Collection entries:
■ ■ ■ ■ ■ ■ ■

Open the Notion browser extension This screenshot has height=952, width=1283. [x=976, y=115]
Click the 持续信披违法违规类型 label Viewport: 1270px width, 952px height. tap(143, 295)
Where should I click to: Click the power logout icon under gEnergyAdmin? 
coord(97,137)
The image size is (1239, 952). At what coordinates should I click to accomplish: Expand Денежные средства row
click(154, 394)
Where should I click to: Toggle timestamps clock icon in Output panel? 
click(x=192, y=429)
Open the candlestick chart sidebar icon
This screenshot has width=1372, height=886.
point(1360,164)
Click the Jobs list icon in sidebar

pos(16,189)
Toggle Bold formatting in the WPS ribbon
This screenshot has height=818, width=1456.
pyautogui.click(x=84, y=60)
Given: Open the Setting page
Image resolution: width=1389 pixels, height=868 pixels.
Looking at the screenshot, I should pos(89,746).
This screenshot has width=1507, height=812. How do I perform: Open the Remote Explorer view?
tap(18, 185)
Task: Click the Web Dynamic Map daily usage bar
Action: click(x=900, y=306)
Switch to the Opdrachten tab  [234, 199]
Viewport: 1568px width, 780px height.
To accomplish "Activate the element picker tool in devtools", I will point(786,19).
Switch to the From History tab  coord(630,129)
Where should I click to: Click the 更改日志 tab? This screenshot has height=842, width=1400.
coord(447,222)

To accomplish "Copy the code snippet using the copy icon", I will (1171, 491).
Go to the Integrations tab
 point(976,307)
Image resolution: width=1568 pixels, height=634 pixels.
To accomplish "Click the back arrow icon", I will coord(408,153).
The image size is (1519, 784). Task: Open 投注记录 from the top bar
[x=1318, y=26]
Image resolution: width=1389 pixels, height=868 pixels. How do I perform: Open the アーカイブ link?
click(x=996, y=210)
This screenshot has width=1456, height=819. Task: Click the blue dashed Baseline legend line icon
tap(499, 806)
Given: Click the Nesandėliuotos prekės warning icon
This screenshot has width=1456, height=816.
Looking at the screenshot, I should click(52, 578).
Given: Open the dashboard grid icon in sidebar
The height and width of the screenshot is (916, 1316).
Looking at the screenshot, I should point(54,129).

■ ■ ■ ■ ■ ■ ■

**REQUIRED ACTION:** Going from the line that contains "This screenshot has width=1456, height=816." to the last line of the records, reproduce every line as written.

**EXERCISE RESULT:**
This screenshot has width=1456, height=816.
Looking at the screenshot, I should click(52, 578).
Given: Open the dashboard grid icon in sidebar
The height and width of the screenshot is (916, 1316).
Looking at the screenshot, I should point(54,129).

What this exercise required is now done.